REQUIREMENT:
Format the listing below as a numbered list, one entry per line, leaving out any blank lines.

---

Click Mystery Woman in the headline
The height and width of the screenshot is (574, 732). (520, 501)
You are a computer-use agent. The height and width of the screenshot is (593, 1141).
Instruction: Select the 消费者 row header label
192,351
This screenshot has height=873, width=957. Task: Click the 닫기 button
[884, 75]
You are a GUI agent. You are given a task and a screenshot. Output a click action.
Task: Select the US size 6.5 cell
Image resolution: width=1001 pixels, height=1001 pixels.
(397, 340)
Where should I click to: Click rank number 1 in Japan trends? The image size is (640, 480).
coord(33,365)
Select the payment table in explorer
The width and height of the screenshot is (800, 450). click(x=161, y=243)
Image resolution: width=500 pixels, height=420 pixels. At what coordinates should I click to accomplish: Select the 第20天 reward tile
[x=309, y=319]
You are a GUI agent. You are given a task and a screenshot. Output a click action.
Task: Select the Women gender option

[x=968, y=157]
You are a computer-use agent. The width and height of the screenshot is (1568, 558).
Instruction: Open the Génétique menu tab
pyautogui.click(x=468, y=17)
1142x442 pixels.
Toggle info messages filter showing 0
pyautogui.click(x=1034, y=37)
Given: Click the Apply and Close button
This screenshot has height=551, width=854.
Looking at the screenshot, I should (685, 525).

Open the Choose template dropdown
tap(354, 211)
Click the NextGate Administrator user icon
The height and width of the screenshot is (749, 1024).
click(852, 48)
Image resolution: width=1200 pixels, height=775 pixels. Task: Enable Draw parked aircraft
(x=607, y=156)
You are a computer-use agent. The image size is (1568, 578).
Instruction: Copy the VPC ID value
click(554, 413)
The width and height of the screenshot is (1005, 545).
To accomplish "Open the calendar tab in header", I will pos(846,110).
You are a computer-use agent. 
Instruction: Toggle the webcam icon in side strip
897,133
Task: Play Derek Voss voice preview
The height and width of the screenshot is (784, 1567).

---

SOLUTION FOR THIS PROBLEM:
1. Click Mystery Woman in the headline
2. The height and width of the screenshot is (574, 732). (520, 501)
3. You are a computer-use agent. The height and width of the screenshot is (593, 1141).
4. Instruction: Select the 消费者 row header label
5. 192,351
6. This screenshot has height=873, width=957. Task: Click the 닫기 button
7. [884, 75]
8. You are a GUI agent. You are given a task and a screenshot. Output a click action.
9. Task: Select the US size 6.5 cell
10. Image resolution: width=1001 pixels, height=1001 pixels.
11. (397, 340)
12. Where should I click to: Click rank number 1 in Japan trends? The image size is (640, 480).
13. coord(33,365)
14. Select the payment table in explorer
15. The width and height of the screenshot is (800, 450). click(x=161, y=243)
16. Image resolution: width=500 pixels, height=420 pixels. At what coordinates should I click to accomplish: Select the 第20天 reward tile
17. [x=309, y=319]
18. You are a GUI agent. You are given a task and a screenshot. Output a click action.
19. Task: Select the Women gender option
20. [x=968, y=157]
21. You are a computer-use agent. The width and height of the screenshot is (1568, 558).
22. Instruction: Open the Génétique menu tab
23. pyautogui.click(x=468, y=17)
24. 1142x442 pixels.
25. Toggle info messages filter showing 0
26. pyautogui.click(x=1034, y=37)
27. Given: Click the Apply and Close button
28. This screenshot has height=551, width=854.
29. Looking at the screenshot, I should (685, 525).
30. Open the Choose template dropdown
31. tap(354, 211)
32. Click the NextGate Administrator user icon
33. The height and width of the screenshot is (749, 1024).
34. click(852, 48)
35. Image resolution: width=1200 pixels, height=775 pixels. Task: Enable Draw parked aircraft
36. (x=607, y=156)
37. You are a computer-use agent. The image size is (1568, 578).
38. Instruction: Copy the VPC ID value
39. click(554, 413)
40. The width and height of the screenshot is (1005, 545).
41. To accomplish "Open the calendar tab in header", I will pos(846,110).
42. You are a computer-use agent. 
43. Instruction: Toggle the webcam icon in side strip
44. 897,133
45. Task: Play Derek Voss voice preview
46. The height and width of the screenshot is (784, 1567).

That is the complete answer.